##### Given data #####

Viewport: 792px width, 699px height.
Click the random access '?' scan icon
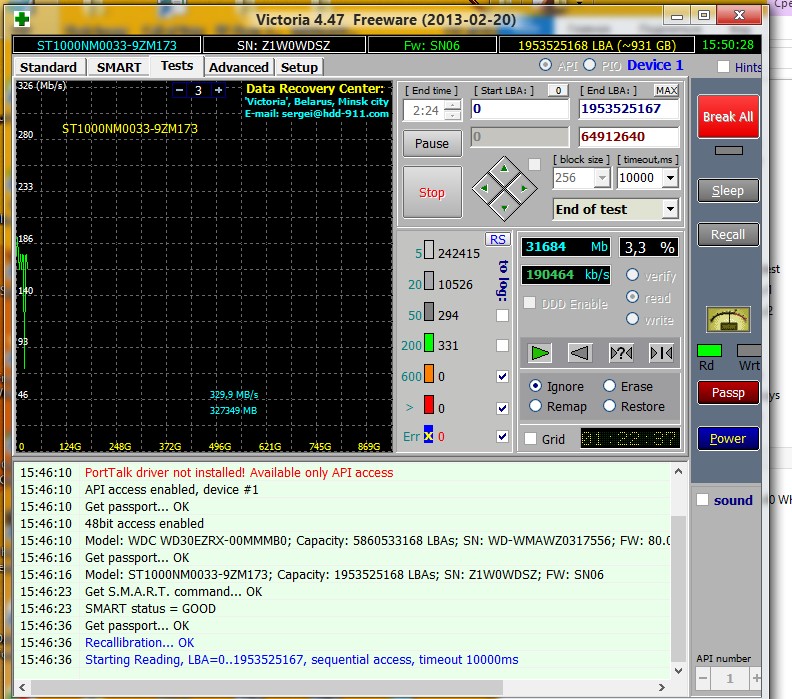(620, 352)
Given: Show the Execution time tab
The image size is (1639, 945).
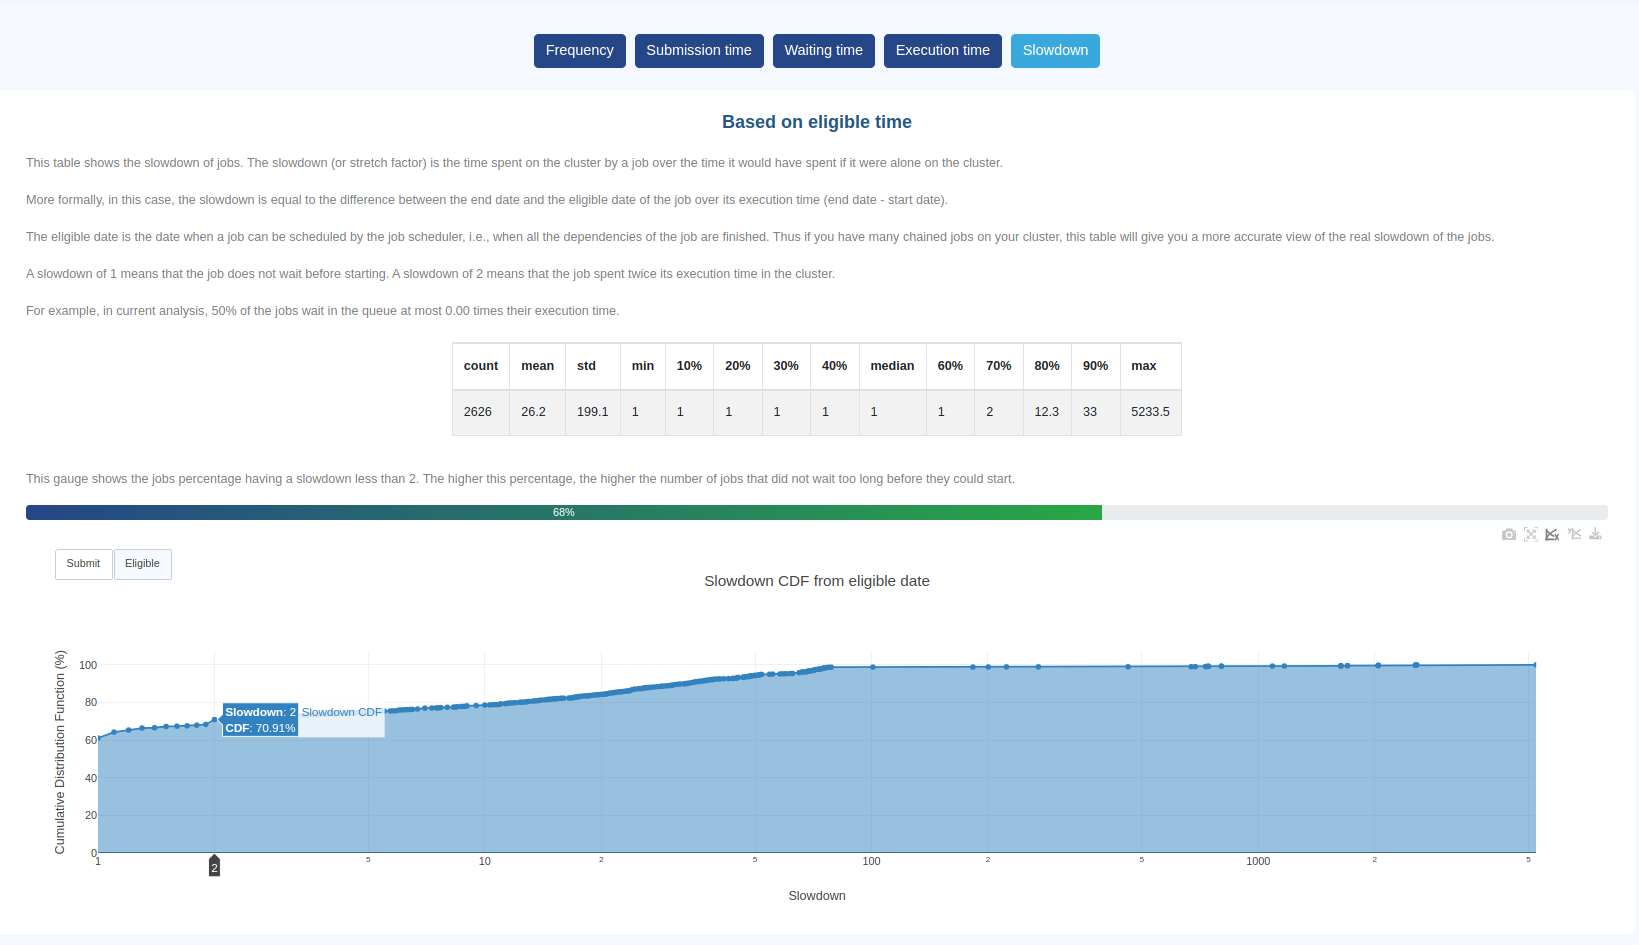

#####

Task directions
Nothing but the lines from the one that contains "Click the random access '?' scan icon" through the last line of the material should be written out, exactly. Omit pictures.

Answer
Click the random access '?' scan icon
(620, 352)
Given: Show the Execution time tab
The image size is (1639, 945).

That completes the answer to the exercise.